## start Records

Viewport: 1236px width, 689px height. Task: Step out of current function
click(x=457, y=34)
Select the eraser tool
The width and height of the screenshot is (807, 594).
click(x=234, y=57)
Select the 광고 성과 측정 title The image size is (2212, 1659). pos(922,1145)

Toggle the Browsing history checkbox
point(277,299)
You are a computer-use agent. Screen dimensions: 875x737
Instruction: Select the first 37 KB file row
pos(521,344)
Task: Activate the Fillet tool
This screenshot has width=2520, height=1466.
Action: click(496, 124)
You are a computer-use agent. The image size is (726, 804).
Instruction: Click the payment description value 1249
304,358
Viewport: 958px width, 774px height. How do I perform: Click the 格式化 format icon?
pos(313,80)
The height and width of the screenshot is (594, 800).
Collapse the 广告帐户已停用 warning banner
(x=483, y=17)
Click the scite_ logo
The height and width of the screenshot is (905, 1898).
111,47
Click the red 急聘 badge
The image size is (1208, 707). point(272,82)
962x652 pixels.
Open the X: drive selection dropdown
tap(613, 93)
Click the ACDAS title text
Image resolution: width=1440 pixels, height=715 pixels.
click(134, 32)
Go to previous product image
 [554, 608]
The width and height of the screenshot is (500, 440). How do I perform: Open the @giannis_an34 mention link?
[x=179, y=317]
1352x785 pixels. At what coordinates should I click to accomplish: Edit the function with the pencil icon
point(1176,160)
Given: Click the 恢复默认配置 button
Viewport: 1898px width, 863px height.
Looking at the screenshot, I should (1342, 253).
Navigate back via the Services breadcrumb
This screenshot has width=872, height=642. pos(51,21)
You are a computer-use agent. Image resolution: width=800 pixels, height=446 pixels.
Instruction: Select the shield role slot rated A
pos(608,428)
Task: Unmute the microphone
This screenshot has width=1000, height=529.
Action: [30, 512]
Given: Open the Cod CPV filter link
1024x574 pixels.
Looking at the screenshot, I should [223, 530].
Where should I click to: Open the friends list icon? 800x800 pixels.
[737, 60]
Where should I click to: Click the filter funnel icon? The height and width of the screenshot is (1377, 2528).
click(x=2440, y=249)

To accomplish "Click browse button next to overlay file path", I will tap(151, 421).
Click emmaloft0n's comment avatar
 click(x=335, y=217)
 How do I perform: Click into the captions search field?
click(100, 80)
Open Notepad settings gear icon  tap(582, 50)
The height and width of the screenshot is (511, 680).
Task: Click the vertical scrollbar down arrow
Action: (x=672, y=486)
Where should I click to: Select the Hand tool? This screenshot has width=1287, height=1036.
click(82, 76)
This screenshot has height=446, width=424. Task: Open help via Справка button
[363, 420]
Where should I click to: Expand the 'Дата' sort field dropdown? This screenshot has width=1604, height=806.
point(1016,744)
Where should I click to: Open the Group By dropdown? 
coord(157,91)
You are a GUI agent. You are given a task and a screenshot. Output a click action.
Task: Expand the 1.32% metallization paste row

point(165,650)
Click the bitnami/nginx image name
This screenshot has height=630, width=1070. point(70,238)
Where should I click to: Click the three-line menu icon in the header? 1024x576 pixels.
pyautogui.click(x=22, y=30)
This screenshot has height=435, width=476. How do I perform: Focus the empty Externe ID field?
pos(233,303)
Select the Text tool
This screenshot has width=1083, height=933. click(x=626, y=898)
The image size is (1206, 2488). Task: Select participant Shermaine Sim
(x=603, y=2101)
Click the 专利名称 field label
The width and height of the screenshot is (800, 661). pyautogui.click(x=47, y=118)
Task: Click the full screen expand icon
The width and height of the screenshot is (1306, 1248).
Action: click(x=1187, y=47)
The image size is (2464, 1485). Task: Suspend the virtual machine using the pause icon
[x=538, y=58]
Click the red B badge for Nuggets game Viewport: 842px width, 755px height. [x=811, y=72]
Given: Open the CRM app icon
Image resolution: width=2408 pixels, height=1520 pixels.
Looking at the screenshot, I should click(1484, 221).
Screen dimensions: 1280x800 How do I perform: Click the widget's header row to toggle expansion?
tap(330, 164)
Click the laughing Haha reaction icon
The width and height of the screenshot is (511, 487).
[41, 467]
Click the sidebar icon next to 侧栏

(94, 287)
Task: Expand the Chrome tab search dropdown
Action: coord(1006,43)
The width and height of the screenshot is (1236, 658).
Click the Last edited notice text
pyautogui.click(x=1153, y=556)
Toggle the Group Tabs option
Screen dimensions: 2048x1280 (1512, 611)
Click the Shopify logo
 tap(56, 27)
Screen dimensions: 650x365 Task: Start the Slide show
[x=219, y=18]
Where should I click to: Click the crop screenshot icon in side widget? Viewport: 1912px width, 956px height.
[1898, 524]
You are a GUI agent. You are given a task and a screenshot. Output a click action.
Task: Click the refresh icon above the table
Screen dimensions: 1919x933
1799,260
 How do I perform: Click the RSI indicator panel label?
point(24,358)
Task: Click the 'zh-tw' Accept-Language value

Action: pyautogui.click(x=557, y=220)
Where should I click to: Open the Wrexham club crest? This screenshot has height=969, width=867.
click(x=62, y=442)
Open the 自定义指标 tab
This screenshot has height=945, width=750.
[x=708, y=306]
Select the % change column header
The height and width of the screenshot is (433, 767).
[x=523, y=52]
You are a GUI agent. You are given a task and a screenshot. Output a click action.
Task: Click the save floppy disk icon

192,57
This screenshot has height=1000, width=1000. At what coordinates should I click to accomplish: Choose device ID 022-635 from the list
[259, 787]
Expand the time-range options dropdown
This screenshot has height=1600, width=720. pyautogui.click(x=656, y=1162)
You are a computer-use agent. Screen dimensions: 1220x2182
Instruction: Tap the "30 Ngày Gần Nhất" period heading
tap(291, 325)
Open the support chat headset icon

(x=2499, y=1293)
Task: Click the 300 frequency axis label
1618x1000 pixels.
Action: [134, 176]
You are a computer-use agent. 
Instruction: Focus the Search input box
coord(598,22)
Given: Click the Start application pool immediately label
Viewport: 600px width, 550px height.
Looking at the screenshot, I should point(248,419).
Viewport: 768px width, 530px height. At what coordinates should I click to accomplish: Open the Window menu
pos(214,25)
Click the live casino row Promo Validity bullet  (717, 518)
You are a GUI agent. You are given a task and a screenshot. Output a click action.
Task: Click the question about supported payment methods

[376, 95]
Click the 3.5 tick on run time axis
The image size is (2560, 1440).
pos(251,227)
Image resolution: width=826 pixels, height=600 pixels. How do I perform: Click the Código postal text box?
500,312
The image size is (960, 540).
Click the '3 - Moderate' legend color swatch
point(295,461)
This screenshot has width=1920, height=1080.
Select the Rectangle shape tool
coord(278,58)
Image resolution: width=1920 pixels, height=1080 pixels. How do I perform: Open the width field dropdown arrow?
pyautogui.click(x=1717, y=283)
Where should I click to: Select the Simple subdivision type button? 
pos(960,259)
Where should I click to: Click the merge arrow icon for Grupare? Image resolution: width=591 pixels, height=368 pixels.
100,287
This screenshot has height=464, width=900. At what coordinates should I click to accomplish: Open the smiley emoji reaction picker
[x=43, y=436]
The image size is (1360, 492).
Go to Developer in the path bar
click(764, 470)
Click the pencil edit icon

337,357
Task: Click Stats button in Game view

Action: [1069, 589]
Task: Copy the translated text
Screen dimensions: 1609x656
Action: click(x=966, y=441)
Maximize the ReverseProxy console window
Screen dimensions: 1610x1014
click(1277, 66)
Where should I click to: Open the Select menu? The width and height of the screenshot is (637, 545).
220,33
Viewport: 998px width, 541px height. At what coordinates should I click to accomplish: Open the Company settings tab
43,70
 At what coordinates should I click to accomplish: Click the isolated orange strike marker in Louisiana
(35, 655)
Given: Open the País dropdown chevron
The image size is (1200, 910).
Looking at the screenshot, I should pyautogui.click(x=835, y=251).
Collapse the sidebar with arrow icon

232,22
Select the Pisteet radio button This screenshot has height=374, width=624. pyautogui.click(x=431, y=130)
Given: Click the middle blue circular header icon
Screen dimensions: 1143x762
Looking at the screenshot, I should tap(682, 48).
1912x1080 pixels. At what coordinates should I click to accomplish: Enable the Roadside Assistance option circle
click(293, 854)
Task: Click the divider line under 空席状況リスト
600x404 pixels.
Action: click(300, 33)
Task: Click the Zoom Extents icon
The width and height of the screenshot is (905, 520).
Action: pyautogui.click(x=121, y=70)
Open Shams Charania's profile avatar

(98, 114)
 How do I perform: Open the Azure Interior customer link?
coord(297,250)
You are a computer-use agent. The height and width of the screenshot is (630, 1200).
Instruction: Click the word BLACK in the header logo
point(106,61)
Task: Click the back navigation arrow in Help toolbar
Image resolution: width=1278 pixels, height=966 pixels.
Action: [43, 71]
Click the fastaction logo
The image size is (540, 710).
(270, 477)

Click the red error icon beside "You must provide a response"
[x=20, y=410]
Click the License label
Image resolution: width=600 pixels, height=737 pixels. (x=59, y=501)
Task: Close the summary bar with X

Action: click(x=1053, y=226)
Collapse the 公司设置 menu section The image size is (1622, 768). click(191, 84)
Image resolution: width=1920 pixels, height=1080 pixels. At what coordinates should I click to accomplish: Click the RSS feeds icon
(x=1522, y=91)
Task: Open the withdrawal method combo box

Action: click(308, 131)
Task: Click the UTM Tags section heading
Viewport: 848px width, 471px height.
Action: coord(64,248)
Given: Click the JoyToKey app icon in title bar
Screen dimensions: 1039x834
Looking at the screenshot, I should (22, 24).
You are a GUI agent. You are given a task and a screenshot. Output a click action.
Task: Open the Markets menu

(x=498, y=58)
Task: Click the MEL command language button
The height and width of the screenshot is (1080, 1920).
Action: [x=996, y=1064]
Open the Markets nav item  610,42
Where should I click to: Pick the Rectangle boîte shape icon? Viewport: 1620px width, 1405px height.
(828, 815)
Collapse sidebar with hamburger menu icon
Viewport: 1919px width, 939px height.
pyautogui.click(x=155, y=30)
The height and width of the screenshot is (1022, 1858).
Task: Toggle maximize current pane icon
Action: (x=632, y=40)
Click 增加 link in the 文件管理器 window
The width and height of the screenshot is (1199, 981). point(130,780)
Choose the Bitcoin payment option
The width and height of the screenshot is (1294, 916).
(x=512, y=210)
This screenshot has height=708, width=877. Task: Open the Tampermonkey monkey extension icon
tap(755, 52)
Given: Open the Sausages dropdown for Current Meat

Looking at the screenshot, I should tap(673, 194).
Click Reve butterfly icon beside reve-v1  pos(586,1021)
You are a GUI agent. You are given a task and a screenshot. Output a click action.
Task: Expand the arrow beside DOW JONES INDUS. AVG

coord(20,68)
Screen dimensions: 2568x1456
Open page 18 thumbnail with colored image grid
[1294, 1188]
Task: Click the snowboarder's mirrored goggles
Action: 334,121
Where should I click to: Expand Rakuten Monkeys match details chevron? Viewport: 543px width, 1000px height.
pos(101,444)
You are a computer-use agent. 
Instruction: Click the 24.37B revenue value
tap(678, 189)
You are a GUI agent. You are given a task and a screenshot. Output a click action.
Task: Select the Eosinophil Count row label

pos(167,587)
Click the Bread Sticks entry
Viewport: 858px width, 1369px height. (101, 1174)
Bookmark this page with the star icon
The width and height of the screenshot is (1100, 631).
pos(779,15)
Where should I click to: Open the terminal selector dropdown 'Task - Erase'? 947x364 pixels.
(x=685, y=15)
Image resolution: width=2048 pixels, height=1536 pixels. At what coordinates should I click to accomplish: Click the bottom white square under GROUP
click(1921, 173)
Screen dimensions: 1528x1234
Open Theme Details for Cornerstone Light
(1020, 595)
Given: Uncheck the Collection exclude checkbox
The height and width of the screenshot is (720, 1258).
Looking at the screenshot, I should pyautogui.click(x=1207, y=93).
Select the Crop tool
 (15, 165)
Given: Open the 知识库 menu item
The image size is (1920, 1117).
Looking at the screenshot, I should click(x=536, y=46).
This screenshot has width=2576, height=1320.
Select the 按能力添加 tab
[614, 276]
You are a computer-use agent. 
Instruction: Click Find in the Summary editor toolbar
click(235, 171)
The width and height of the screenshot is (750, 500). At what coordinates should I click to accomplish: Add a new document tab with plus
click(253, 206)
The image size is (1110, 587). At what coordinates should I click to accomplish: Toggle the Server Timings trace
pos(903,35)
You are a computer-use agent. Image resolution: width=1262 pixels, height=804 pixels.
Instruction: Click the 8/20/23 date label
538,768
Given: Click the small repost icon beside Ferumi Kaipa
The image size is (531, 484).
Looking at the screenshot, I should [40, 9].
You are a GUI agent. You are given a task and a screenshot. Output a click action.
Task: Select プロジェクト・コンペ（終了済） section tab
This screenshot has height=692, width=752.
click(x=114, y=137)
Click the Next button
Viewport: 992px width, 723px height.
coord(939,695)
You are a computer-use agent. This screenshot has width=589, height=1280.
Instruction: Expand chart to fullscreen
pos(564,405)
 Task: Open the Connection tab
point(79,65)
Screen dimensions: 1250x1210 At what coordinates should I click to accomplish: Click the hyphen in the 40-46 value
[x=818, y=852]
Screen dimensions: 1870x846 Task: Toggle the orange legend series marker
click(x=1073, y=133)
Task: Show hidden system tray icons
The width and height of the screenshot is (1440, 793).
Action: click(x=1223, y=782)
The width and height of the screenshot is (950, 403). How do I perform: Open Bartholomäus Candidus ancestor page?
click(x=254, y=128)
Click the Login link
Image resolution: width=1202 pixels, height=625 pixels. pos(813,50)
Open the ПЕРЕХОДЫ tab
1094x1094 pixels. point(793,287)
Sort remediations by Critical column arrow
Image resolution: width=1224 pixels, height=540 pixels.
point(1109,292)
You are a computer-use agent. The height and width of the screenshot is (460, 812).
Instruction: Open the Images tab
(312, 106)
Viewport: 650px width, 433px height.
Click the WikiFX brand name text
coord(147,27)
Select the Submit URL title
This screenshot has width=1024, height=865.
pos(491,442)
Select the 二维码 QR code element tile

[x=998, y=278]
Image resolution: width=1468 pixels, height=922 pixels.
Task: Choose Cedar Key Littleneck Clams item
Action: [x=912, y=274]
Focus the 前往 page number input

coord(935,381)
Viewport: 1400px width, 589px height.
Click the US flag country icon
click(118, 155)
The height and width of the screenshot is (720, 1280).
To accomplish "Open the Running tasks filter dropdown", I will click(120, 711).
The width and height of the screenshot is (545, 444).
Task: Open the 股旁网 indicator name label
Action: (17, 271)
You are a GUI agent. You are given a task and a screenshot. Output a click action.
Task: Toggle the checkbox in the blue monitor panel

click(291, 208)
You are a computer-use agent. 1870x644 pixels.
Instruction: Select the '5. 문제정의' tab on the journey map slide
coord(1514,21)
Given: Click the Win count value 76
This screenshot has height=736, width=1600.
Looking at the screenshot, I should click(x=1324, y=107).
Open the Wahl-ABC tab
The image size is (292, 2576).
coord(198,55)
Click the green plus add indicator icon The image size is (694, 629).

## end Records

■ **What the task requires**
Report every line of the records that contains the word "will".

■ **Task result**
To accomplish "Click browse button next to overlay file path", I will tap(151, 421).
To accomplish "Open the Running tasks filter dropdown", I will click(120, 711).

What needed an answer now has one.